**Work order**
Within the listing below, please copy exactly the lines between the line holding "This screenshot has height=577, width=1024." and the line holding "Task: Click the 电商管理 layers icon", inclusive.

**The records**
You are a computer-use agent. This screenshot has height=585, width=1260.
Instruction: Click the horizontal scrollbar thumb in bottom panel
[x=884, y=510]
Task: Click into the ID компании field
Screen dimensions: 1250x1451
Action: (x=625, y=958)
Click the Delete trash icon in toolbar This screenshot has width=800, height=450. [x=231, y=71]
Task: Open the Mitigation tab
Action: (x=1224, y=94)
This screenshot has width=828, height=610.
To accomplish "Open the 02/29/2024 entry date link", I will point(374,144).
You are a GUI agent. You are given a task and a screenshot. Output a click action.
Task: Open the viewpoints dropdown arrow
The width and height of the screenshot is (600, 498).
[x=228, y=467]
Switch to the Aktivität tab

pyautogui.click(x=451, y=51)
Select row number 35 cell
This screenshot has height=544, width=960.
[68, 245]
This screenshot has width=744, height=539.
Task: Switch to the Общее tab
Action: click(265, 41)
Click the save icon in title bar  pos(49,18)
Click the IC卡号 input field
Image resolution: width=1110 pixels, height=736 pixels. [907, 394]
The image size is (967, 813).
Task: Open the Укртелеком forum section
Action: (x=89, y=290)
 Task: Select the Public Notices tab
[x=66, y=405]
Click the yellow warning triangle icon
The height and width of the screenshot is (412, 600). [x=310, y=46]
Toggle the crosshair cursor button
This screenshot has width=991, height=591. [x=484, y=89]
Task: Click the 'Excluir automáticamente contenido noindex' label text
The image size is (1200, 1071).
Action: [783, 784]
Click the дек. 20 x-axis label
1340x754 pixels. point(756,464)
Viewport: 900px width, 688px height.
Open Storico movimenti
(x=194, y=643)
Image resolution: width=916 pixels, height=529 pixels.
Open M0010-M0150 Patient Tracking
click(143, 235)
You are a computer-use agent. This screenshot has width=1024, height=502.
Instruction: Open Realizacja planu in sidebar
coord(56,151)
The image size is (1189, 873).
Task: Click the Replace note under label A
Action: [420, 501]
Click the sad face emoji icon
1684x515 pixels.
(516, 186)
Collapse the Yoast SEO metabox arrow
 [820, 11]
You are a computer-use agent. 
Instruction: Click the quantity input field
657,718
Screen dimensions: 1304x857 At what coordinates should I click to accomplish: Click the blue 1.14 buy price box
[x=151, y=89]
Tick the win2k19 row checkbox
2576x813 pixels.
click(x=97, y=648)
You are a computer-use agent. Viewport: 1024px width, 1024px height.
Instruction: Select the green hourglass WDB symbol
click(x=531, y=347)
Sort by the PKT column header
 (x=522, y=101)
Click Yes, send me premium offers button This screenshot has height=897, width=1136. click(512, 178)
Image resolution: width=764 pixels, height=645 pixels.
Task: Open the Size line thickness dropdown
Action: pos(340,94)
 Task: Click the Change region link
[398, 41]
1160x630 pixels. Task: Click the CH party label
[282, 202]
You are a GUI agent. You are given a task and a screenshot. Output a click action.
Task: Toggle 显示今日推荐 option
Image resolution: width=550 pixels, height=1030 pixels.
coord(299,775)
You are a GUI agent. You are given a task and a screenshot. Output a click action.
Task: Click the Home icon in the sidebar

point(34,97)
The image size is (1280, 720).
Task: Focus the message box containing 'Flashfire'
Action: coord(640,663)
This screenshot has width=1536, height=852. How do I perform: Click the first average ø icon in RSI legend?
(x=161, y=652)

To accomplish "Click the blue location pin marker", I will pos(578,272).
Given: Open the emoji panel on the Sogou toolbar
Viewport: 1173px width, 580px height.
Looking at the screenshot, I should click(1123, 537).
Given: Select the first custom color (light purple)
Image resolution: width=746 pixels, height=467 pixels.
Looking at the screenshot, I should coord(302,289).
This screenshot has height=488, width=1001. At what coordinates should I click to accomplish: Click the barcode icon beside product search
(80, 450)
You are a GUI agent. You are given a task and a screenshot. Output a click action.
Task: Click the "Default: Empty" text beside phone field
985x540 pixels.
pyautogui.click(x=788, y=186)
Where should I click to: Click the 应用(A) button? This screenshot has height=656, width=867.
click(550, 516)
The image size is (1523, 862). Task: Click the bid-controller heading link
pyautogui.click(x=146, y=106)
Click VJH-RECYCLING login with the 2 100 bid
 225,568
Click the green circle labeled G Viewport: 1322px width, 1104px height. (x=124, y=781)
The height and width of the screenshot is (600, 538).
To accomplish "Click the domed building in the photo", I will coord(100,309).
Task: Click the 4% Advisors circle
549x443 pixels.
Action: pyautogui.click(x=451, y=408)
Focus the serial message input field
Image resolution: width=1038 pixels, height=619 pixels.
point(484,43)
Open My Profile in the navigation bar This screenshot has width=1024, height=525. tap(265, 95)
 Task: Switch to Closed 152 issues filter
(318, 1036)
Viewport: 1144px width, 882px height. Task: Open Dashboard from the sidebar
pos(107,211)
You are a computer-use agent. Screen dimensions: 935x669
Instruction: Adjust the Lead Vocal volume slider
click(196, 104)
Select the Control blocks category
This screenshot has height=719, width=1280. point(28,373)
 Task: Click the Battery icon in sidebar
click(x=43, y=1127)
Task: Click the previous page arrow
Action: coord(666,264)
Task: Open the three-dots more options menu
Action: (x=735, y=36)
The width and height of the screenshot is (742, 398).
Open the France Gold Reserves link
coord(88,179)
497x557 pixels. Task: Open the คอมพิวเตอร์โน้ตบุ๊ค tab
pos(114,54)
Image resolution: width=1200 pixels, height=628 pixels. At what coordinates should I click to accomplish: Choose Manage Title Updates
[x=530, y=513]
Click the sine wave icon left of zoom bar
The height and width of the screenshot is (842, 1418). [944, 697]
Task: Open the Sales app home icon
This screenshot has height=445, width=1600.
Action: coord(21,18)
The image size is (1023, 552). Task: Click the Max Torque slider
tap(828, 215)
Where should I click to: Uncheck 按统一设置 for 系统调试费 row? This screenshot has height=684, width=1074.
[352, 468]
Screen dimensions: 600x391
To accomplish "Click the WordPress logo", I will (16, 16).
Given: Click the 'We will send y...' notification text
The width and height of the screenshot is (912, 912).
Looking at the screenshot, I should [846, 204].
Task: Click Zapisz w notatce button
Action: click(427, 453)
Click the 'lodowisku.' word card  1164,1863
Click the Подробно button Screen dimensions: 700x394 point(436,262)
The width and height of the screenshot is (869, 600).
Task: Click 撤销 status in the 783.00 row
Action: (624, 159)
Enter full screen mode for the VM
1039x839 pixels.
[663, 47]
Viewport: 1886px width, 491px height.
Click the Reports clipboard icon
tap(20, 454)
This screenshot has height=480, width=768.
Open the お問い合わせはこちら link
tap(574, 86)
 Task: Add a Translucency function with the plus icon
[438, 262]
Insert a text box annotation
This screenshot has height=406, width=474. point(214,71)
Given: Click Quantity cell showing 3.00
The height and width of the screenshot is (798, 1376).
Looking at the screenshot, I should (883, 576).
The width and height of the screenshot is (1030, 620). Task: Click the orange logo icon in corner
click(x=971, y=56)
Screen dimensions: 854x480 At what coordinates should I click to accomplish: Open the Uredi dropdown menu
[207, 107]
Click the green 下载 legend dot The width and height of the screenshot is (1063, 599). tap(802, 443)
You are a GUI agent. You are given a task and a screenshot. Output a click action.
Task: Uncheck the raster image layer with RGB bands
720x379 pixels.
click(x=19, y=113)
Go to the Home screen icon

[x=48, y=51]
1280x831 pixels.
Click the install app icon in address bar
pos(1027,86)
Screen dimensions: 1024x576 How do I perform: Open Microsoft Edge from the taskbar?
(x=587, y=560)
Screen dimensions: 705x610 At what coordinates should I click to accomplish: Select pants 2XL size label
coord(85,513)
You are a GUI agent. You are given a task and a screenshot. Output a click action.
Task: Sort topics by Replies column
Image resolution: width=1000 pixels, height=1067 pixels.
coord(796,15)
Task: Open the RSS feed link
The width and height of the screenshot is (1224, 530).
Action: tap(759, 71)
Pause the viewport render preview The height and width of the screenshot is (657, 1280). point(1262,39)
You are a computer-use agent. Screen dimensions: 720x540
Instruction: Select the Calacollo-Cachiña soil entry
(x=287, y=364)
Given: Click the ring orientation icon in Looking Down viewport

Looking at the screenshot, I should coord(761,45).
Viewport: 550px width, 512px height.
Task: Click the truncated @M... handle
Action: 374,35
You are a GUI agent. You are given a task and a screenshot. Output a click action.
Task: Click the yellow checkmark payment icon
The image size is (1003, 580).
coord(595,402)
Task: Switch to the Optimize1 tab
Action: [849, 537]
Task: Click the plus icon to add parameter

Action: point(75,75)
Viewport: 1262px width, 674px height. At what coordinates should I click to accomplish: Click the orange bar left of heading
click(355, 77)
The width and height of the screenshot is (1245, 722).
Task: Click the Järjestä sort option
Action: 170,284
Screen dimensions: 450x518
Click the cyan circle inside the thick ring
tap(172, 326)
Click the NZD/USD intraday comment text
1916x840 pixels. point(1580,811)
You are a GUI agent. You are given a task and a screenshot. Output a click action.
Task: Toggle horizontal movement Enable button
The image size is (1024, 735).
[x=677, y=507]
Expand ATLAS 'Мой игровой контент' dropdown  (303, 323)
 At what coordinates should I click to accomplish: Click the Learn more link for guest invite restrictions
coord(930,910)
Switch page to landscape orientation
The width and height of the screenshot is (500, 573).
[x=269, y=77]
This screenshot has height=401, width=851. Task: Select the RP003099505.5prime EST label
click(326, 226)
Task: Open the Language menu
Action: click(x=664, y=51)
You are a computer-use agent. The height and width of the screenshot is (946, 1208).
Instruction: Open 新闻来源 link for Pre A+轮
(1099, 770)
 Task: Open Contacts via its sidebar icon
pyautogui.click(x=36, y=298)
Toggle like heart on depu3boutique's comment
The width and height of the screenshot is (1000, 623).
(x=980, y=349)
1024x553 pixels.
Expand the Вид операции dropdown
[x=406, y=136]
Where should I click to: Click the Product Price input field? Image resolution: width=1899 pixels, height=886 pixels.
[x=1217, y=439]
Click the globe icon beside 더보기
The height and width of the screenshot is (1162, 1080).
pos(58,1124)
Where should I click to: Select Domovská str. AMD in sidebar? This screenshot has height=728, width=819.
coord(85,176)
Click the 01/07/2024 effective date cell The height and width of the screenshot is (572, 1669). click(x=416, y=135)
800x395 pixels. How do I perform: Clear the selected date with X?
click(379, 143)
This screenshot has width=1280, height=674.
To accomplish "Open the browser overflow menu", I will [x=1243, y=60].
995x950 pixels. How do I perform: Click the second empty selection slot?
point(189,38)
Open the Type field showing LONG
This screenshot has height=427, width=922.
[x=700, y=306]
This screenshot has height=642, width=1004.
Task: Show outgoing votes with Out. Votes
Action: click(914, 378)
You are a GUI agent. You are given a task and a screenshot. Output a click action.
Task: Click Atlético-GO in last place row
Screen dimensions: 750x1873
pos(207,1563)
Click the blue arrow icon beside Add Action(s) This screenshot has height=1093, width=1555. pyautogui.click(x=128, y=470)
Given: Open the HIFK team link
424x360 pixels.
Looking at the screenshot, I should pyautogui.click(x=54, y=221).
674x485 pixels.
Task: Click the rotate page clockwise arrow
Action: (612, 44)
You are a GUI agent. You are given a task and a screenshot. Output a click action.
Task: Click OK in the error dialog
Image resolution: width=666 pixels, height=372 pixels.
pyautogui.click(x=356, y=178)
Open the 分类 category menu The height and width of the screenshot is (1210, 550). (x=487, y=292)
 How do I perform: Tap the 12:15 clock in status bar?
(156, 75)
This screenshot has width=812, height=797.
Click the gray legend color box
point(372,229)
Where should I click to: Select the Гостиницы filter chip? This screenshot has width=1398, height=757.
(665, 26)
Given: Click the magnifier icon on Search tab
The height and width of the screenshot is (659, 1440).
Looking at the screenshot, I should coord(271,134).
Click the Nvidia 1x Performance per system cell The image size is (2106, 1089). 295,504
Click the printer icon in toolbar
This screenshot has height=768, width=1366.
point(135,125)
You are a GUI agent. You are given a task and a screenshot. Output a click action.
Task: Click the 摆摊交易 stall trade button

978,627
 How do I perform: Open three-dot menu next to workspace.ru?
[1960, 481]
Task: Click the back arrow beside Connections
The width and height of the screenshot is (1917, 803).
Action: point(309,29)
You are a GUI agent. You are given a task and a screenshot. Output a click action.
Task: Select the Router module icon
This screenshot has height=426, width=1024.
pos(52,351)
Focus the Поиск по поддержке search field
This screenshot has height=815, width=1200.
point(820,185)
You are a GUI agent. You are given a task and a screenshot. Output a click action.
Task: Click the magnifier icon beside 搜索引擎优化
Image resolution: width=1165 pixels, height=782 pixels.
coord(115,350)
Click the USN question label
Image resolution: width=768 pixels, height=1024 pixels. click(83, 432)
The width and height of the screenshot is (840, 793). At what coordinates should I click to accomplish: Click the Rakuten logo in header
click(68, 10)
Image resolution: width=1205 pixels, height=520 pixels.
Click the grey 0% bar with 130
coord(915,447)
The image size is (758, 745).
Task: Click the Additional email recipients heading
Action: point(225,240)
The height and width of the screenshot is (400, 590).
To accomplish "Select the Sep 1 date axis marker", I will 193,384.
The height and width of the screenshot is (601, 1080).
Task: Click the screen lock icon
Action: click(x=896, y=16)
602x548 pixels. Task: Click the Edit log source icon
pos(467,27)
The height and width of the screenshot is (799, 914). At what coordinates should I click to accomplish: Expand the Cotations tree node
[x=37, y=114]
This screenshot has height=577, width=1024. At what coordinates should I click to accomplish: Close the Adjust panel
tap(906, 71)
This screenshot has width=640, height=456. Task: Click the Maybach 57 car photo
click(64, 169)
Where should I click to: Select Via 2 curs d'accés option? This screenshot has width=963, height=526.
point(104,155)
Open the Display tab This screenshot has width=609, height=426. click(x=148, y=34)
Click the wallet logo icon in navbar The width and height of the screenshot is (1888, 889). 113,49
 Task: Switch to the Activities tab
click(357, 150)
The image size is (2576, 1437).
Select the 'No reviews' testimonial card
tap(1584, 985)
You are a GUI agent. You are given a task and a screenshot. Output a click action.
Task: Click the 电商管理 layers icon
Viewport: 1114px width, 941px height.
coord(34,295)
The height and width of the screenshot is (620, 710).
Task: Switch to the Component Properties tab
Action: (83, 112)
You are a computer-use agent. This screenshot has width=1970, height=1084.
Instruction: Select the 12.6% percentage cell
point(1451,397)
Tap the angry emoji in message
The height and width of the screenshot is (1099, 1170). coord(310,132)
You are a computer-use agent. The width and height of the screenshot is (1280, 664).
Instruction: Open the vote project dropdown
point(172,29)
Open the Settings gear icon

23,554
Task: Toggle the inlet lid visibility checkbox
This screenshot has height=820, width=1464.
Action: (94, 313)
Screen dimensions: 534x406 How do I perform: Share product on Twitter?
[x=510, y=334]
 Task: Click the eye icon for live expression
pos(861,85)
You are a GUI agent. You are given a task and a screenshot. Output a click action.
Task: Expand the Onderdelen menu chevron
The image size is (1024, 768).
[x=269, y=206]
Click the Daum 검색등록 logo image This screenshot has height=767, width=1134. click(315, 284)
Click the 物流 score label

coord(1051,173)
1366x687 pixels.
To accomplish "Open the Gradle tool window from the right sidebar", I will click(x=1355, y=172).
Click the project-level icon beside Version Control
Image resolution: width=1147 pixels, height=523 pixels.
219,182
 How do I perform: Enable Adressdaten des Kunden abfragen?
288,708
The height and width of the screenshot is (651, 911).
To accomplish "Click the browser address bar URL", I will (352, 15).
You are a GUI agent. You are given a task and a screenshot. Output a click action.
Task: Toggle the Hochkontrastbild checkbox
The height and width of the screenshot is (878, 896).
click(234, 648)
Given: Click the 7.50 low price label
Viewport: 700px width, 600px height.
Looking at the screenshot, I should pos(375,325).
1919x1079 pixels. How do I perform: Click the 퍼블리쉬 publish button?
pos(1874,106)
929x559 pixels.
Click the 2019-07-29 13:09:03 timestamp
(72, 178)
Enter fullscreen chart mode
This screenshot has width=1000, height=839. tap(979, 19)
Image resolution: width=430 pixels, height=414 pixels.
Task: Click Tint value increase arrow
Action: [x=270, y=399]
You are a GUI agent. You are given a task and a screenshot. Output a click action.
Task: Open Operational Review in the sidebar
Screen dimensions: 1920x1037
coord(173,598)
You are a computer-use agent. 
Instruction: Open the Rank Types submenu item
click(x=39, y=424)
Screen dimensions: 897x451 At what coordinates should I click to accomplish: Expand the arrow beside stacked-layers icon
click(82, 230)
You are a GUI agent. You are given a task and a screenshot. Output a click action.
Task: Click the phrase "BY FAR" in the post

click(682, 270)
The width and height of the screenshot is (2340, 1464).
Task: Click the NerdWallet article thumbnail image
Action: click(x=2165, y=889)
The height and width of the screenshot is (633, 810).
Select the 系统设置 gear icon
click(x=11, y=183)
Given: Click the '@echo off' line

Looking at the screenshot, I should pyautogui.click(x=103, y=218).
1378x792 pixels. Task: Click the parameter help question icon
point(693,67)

**Output for this task**
This screenshot has height=577, width=1024. At what coordinates should I click to accomplish: Close the Adjust panel
tap(906, 71)
This screenshot has width=640, height=456. Task: Click the Maybach 57 car photo
click(64, 169)
Where should I click to: Select Via 2 curs d'accés option? This screenshot has width=963, height=526.
point(104,155)
Open the Display tab This screenshot has width=609, height=426. click(x=148, y=34)
Click the wallet logo icon in navbar The width and height of the screenshot is (1888, 889). 113,49
 Task: Switch to the Activities tab
click(357, 150)
The image size is (2576, 1437).
Select the 'No reviews' testimonial card
tap(1584, 985)
You are a GUI agent. You are given a task and a screenshot. Output a click action.
Task: Click the 电商管理 layers icon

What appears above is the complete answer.